Please copy every line of the records below that holds the word "will".

## Saved data entries

☆ ☆ ☆ ☆

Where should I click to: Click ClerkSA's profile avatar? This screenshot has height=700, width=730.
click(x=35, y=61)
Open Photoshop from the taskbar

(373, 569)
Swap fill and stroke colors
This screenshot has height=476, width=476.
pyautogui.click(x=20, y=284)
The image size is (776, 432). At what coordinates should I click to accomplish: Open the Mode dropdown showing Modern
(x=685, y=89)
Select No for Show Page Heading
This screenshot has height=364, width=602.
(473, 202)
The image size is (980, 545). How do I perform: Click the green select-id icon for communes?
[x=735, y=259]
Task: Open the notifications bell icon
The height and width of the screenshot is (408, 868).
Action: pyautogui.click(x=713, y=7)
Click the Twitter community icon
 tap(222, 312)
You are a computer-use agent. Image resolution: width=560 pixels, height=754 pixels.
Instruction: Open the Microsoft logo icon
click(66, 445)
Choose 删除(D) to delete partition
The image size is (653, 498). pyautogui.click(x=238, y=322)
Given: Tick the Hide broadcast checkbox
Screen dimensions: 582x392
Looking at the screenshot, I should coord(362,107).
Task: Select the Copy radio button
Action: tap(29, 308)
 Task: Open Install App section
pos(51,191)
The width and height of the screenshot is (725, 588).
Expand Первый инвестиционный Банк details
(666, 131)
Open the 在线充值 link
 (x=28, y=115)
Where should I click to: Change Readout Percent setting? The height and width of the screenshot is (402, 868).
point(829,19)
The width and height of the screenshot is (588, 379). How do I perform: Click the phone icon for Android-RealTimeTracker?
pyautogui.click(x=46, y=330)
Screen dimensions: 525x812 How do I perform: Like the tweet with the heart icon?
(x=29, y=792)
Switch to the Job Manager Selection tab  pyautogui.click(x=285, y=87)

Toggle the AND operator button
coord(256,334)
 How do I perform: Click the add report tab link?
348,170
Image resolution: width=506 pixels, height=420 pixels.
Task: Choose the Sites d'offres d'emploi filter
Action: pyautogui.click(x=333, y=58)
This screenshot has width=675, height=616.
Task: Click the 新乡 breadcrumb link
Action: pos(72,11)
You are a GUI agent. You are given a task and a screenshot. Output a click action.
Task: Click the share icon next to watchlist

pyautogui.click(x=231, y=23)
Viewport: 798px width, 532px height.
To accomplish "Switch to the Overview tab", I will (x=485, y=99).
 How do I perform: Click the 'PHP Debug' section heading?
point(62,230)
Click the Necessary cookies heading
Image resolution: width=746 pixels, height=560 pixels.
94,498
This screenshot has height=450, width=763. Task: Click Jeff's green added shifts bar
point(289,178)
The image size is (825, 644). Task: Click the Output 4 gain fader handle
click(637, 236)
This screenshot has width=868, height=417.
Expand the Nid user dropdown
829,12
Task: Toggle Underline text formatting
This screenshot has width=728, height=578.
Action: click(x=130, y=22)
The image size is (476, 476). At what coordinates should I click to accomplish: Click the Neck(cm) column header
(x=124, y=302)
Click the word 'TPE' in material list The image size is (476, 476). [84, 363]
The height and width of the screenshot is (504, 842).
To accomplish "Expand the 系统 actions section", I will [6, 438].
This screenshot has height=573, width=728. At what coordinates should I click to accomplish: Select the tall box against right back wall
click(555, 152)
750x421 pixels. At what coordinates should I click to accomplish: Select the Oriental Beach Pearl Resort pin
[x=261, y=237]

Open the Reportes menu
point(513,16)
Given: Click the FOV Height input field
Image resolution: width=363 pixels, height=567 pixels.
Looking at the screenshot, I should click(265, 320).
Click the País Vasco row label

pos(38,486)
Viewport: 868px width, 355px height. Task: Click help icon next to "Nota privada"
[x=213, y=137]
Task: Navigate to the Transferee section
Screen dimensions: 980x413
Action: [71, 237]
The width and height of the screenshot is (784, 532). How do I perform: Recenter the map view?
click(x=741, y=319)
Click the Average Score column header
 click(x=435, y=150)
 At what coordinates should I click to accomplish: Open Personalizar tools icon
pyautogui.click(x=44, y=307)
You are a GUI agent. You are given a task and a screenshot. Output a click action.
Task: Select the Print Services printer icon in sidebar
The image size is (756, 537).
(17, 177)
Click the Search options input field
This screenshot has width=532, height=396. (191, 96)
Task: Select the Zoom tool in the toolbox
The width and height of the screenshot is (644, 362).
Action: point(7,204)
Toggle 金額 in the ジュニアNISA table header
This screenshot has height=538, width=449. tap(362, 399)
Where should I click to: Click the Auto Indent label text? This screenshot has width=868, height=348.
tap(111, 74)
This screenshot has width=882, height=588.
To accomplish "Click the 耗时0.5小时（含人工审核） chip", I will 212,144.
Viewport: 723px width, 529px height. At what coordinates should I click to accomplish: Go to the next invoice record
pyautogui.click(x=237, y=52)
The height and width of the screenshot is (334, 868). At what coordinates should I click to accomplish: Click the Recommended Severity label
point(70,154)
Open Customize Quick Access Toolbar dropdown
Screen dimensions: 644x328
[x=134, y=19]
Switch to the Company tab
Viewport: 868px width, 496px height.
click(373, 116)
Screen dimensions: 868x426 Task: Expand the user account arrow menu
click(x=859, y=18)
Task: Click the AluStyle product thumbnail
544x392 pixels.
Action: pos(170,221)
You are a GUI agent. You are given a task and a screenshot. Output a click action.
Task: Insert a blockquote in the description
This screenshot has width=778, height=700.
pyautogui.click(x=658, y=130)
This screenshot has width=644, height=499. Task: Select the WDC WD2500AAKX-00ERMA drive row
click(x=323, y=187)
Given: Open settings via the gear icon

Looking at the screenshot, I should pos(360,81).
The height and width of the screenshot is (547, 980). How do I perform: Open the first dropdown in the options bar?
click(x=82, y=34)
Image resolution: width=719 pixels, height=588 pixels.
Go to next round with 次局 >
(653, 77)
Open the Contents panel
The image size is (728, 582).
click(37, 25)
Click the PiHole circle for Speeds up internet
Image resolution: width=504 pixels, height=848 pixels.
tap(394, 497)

☆ ☆ ☆ ☆

## SOLVED EXERCISE
To accomplish "Switch to the Overview tab", I will (x=485, y=99).
To accomplish "Expand the 系统 actions section", I will [6, 438].
To accomplish "Click the 耗时0.5小时（含人工审核） chip", I will 212,144.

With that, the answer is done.